LHOKSEUMAWE — Sebanyak 50 pelaku usaha mikro, kecil, dan menengah (UMKM) di Lhokseumawe mendapat pendampingan pengembangan ekosistem halal dalam seminar bertajuk “Peluang dan Tantangan dalam Pengembangan Ekosistem Halal Berkelanjutan”. Sembilan di antaranya merupakan anggota kelompok binaan program Tanggung Jawab Sosial dan Lingkungan (TJSL) Pertamina Integrated Terminal (IT) Lhokseumawe.
Seminar itu menghadirkan narasumber dari berbagai instansi. Kepala RRI Lhokseumawe memaparkan peran media dalam mempromosikan pariwisata halal, sementara Dinas Kelautan, Perikanan, Pertanian dan Pangan Kota Lhokseumawe mengulas potensi produk lokal dan ketahanan pangan. Kementerian Agama Kota Lhokseumawe memberikan materi soal sertifikasi halal, dan Dinas Perindustrian, Perdagangan, Koperasi dan UKM membahas strategi penguatan industri halal yang berdaya saing.

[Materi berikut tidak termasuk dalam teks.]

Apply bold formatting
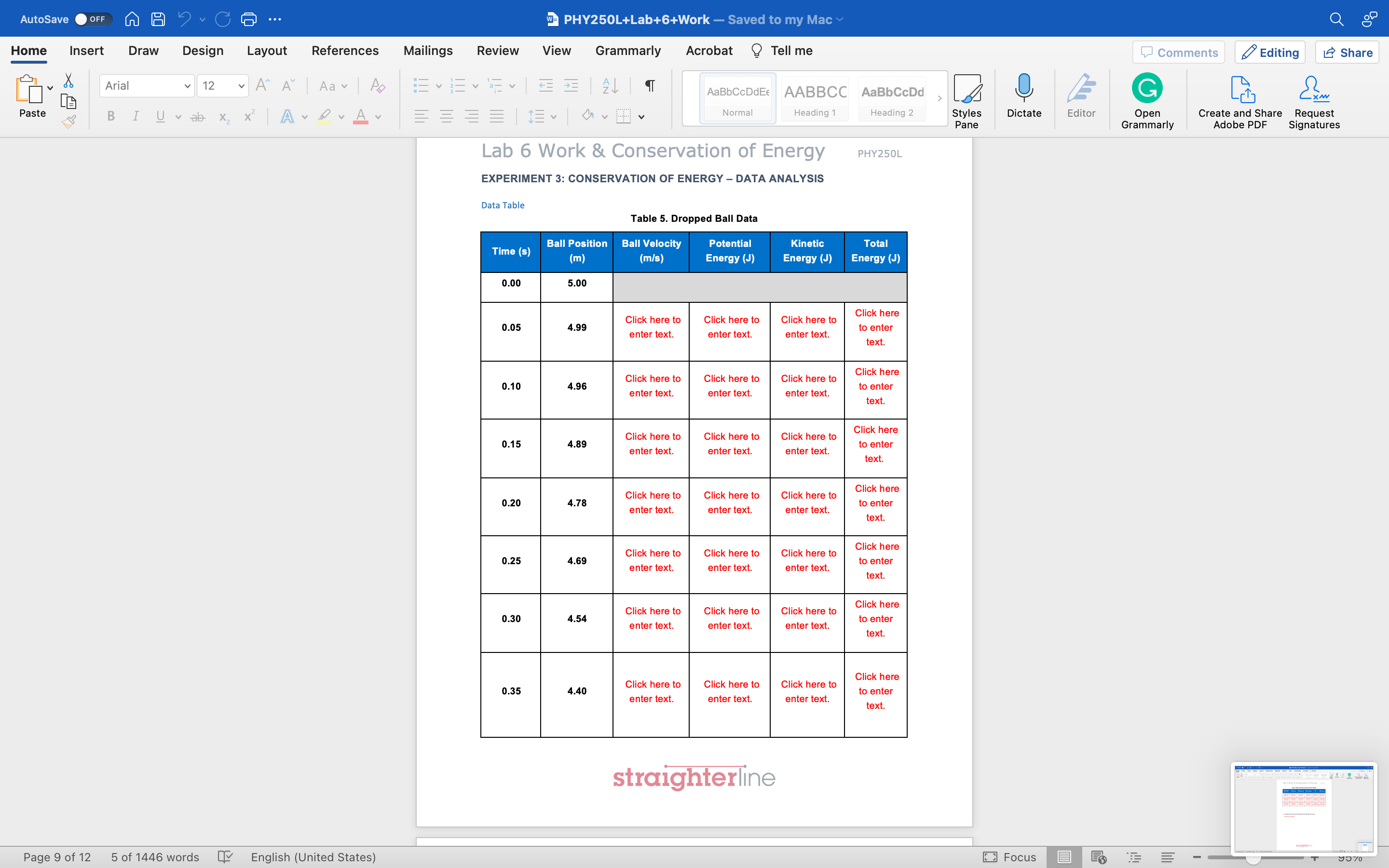 tap(111, 116)
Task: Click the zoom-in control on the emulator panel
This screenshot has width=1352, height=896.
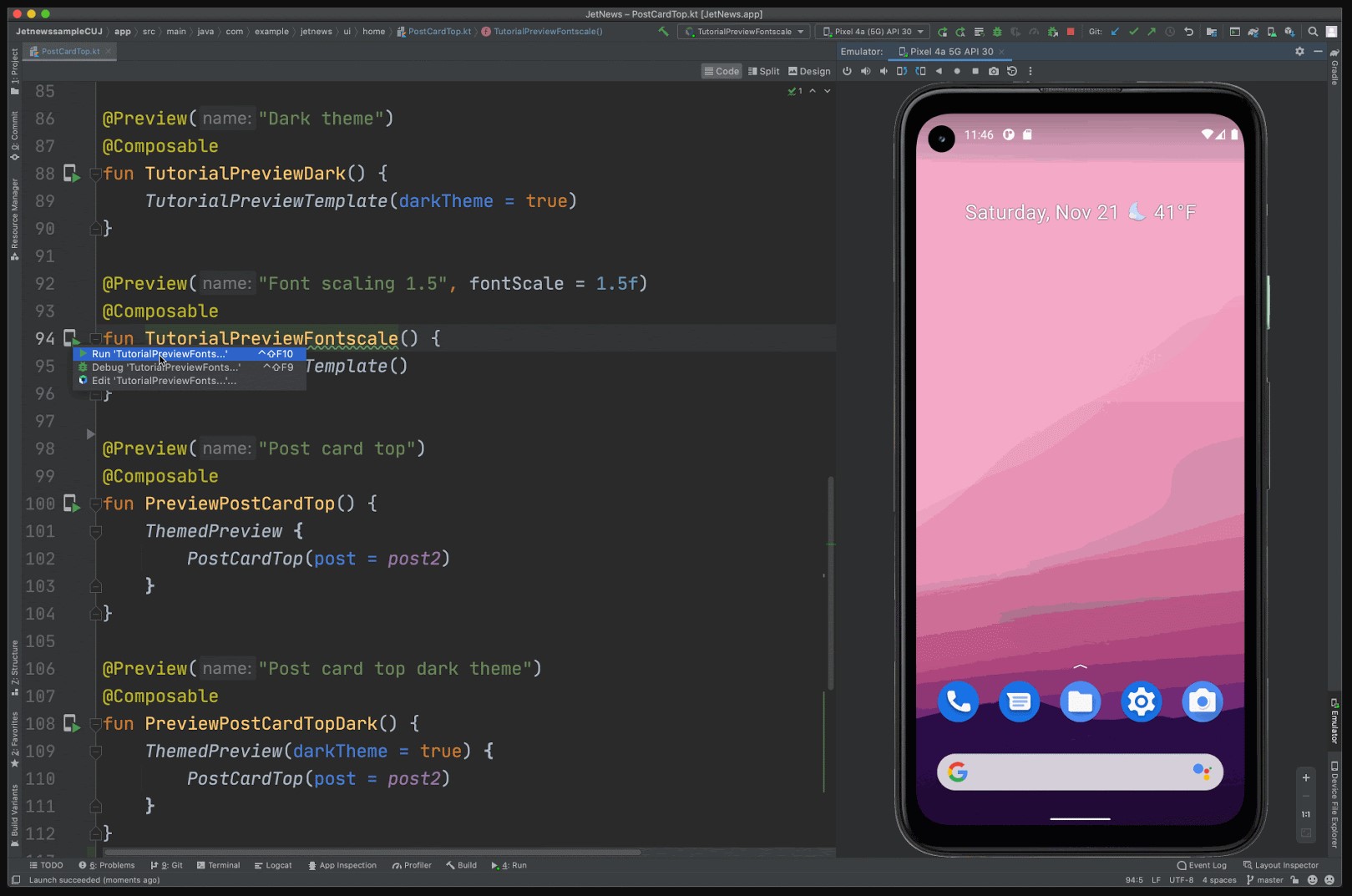Action: tap(1306, 777)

Sertifikat Halal Diserahkan ke Salah Satu UMKM Lokal
Puncak acara ditandai dengan penyerahan sertifikat halal kepada salah satu UMKM binaan. Penyerahan itu menjadi simbol komitmen bersama untuk meningkatkan kualitas produk dan kepercayaan konsumen.
Ketua Umum GESID Halal Center Lhokseumawe, Maimun Saleh, menekankan bahwa pengembangan industri halal membutuhkan sinergi lintas sektor. “Melalui kolaborasi yang kuat, pelaku UMKM diharapkan tidak hanya mampu memenuhi standar halal, tetapi juga semakin kompetitif sehingga dapat berkembang dan bersaing di tingkat regional maupun nasional,” ujarnya.
Pertamina: Ekosistem Halal Buka Peluang Ekonomi Baru
Supervisor HSSE & Fleet Safety Pertamina Patra Niaga IT Lhokseumawe, Arnoldus Setyawan, menyebut sektor halal memiliki potensi besar untuk meningkatkan daya saing UMKM. “Pertamina meyakini penguatan ekosistem halal dapat menjadi strategi dalam meningkatkan daya saing UMKM. Melalui kolaborasi dengan berbagai pemangku kepentingan, kami berharap tercipta ekosistem yang saling mendukung sehingga produk-produk lokal mampu berkembang secara berkelanjutan,” kata Setyawan.
Area Manager Communication, Relations & CSR Pertamina Patra Niaga Regional Sumbagut, Fahrougi Andriani Sumampouw, menambahkan bahwa kegiatan ini merupakan bagian dari komitmen perusahaan dalam memperkuat kapasitas UMKM. Menurutnya, kolaborasi antara pemerintah, akademisi, media, dunia usaha, dan komunitas menjadi kunci agar produk lokal tidak hanya memenuhi standar kehalalan, tetapi juga punya peluang lebih besar di pasar yang lebih luas.
Fahrougi menjelaskan, program ini merupakan implementasi TJSL Pertamina yang mendukung pencapaian Sustainable Development Goals (SDGs), khususnya SDG 8 tentang pekerjaan layak dan pertumbuhan ekonomi, SDG 9 mengenai industri dan inovasi, SDG 11 tentang kota berkelanjutan, serta SDG 17 yang menekankan kemitraan dalam membangun ekosistem halal yang inklusif.